### Problem to work on
Copy out the items below verbatim, starting at the line that contains "Task: Click the AVENGERS: INFINITY" and stopping after the line that contains "(x=444, y=122)".

### Data for the task
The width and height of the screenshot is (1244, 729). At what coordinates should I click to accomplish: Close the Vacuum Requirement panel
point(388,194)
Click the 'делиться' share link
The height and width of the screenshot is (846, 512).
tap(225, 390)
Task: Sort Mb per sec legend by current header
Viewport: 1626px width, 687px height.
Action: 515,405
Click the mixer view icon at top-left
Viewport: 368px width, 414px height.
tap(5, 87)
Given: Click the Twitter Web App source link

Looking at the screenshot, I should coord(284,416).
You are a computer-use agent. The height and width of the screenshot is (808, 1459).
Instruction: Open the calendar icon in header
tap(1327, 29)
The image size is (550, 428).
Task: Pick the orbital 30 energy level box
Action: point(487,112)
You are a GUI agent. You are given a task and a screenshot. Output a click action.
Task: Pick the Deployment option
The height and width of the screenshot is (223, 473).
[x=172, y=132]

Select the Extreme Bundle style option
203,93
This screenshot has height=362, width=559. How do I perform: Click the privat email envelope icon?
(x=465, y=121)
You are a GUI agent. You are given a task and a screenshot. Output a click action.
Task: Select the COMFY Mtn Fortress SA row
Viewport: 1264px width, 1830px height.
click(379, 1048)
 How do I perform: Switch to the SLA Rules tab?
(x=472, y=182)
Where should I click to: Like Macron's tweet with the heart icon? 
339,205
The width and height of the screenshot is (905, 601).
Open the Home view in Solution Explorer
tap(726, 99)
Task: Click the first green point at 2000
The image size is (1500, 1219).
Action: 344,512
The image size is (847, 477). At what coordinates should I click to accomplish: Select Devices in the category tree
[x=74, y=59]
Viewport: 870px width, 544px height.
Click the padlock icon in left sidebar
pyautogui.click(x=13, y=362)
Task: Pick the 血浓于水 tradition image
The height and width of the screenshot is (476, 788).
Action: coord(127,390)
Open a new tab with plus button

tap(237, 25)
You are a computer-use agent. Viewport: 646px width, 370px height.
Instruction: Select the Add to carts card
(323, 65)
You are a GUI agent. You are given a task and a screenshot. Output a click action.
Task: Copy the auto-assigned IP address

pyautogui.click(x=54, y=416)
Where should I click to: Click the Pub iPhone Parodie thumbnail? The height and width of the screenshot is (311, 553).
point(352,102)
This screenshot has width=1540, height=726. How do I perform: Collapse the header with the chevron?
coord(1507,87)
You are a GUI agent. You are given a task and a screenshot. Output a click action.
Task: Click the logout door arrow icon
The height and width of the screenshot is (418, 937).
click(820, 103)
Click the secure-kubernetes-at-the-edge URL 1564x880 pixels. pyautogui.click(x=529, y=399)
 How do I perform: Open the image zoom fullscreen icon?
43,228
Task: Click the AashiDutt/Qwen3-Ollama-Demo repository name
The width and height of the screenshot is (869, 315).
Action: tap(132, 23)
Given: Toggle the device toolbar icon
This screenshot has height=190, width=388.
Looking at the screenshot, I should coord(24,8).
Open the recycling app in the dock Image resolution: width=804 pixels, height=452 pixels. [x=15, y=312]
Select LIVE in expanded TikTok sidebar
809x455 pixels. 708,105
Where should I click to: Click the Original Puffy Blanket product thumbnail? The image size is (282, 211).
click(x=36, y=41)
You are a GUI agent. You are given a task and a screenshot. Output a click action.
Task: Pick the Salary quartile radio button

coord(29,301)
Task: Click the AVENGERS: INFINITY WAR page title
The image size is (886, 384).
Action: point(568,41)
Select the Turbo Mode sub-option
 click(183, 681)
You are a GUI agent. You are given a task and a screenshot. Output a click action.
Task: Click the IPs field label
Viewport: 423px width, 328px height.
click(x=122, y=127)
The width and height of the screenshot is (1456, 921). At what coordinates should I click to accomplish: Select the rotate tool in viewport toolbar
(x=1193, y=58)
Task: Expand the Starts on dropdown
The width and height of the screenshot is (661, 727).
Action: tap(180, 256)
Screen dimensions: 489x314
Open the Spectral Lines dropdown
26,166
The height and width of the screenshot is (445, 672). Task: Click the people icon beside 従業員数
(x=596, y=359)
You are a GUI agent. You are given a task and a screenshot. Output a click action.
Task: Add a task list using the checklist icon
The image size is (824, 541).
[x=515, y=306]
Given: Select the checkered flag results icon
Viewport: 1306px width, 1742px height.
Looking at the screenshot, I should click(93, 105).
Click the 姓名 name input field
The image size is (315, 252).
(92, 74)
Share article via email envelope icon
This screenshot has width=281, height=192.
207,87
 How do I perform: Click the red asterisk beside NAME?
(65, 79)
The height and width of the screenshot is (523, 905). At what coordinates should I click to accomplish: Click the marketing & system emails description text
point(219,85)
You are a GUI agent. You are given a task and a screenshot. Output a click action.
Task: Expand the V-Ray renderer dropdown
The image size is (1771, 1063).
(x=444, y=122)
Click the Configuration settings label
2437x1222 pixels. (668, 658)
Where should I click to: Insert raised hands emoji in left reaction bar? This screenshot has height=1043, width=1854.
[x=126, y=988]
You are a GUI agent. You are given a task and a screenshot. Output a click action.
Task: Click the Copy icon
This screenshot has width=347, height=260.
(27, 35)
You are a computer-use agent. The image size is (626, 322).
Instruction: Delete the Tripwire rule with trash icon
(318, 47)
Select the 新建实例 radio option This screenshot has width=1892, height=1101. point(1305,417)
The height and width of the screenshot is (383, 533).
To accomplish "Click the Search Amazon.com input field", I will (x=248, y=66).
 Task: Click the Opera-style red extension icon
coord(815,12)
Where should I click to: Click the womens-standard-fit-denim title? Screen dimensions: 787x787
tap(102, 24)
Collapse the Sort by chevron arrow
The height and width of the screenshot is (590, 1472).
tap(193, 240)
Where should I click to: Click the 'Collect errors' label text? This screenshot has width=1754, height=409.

### Reply to the task
Task: Click the AVENGERS: INFINITY WAR page title
The image size is (886, 384).
Action: point(568,41)
Select the Turbo Mode sub-option
 click(183, 681)
You are a GUI agent. You are given a task and a screenshot. Output a click action.
Task: Click the IPs field label
Viewport: 423px width, 328px height.
click(x=122, y=127)
The width and height of the screenshot is (1456, 921). At what coordinates should I click to accomplish: Select the rotate tool in viewport toolbar
(x=1193, y=58)
Task: Expand the Starts on dropdown
The width and height of the screenshot is (661, 727).
Action: tap(180, 256)
Screen dimensions: 489x314
Open the Spectral Lines dropdown
26,166
The height and width of the screenshot is (445, 672). Task: Click the people icon beside 従業員数
(x=596, y=359)
You are a GUI agent. You are given a task and a screenshot. Output a click action.
Task: Add a task list using the checklist icon
The image size is (824, 541).
[x=515, y=306]
Given: Select the checkered flag results icon
Viewport: 1306px width, 1742px height.
Looking at the screenshot, I should click(93, 105).
Click the 姓名 name input field
The image size is (315, 252).
(92, 74)
Share article via email envelope icon
This screenshot has width=281, height=192.
207,87
 How do I perform: Click the red asterisk beside NAME?
(65, 79)
The height and width of the screenshot is (523, 905). At what coordinates should I click to accomplish: Click the marketing & system emails description text
point(219,85)
You are a GUI agent. You are given a task and a screenshot. Output a click action.
Task: Expand the V-Ray renderer dropdown
The image size is (1771, 1063).
(x=444, y=122)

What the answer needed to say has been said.